- By Vikas Yadav
- Fri, 14 Jun 2024 02:09 PM (IST)
- Source:JND
Apple Vision Pro News: The Indian Computer Emergency Response Team (CERT-In), functioning under the Ministry of Electronics and Information Technology, warns Indians of vulnerabilities in popular software systems such as Android, iOS, Chrome and more at regular intervals. And in a fresh move, the company has now highlighted vulnerabilities in the software of Apple's first spatial computer - Vision Pro.
According to CERT-In, the affected software includes versions before visionOS 1.2. The vulnerability note says these vulnerabilities in the Apple device could allow attackers to execute arbitrary codes in the system with kernel privileges.
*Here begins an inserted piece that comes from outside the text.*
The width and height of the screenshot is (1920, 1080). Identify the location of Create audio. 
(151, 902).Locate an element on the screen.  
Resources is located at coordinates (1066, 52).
Plus, this could lead to unexpected app termination, bypassing protections in kernel memory and security infrastructure and denial of service (DoS) conditions (to overwhelm the system via multiple requests which may lead to software crashes).
With these flaws, an attacker could access sensitive information (including the device's data) or gain elevated privileges on an affected Vision Pro. This implies an attacker could compromise, perform malicious activity and change system settings (otherwise limited to the administrator) on the device. Moreover, the ability to "fingerprint the user" could facilitate unauthorised profiling of users.
Apple has not launched its Vision Pro in India at the time of filing. (Image:Apple)
All these flaws could hamper the security design of the device and disrupt access. For context, these vulnerabilities existed because of "use after free issues in Kernel", CoreMedia and libiconv component errors, out-of-bounds write and access issues, integer overflow, and type confusion issue in the WebKit, according to the national nodal agency.
The attacker may manipulate these susceptibilities to send "maliciously crafted web content and trigger memory corruption" to compromise a system. To ensure protection from these vulnerabilities, Vision Pro users must update to the latest version - visionOS 1.2, released by Apple on June 10. Meanwhile, Apple introduced the visionOS 2 developer preview at the WWDC 2024 event. It is expected to roll out as a stable release later this year.